* _Task_: Would you write out every entry exactly, but without the pictures?
##### Extracted information
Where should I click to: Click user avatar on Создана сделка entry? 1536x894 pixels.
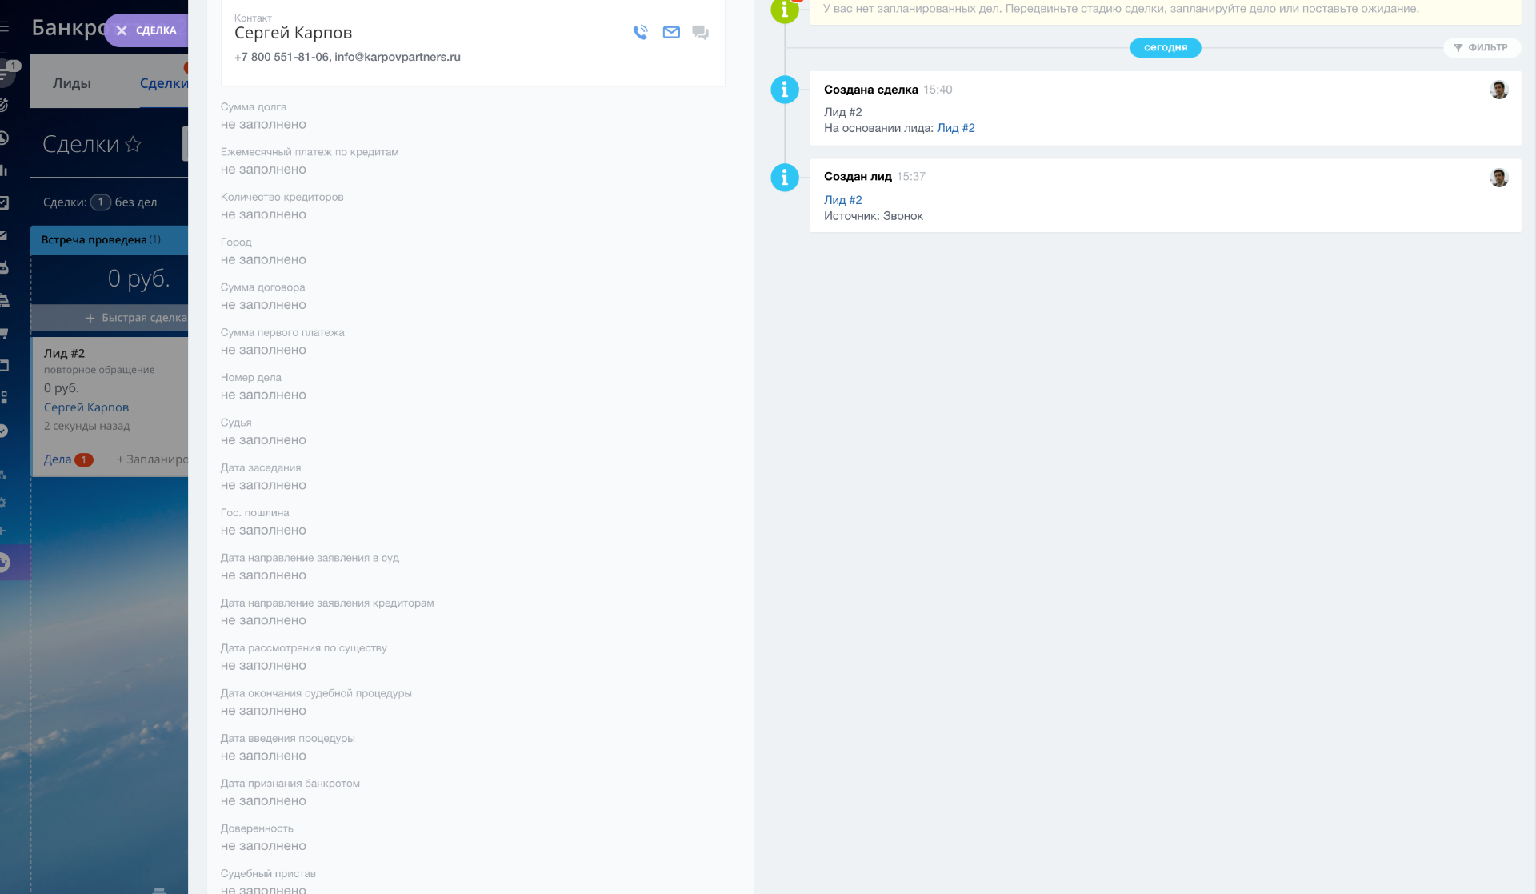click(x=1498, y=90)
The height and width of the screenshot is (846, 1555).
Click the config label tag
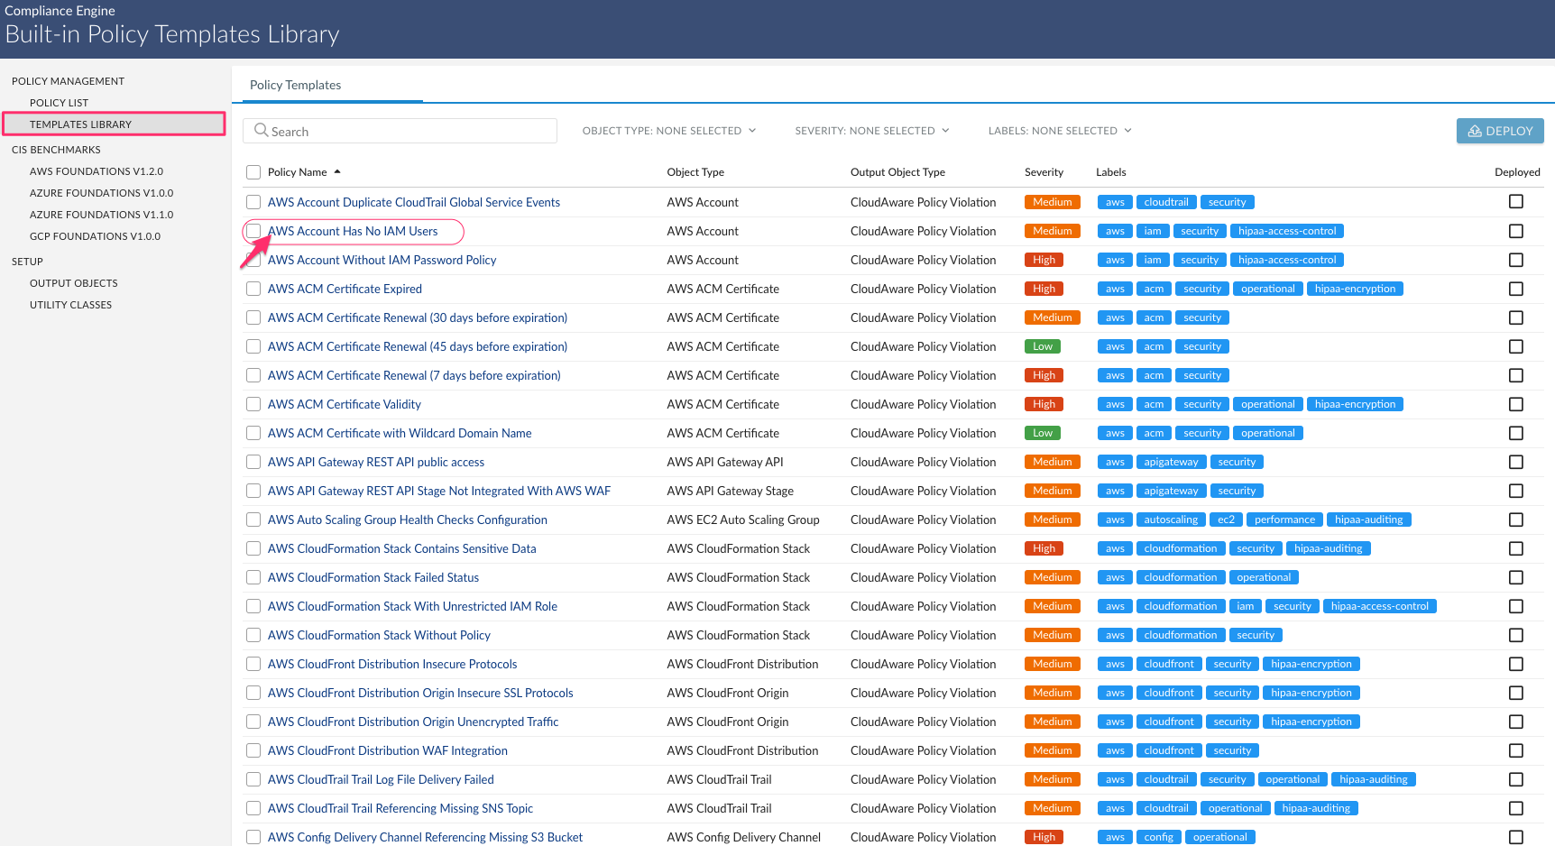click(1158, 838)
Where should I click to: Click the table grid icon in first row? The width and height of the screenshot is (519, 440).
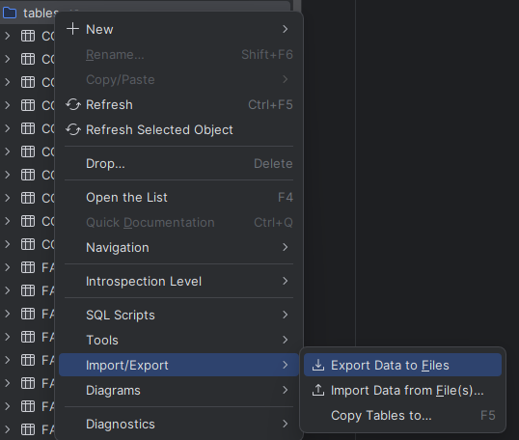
##########
* _Exercise output_:
Where should I click to: Click user avatar on Создана сделка entry? 1536x894 pixels.
click(x=1498, y=90)
The height and width of the screenshot is (846, 1555).
Click the config label tag
click(1158, 838)
Where should I click to: Click the table grid icon in first row? The width and height of the screenshot is (519, 440).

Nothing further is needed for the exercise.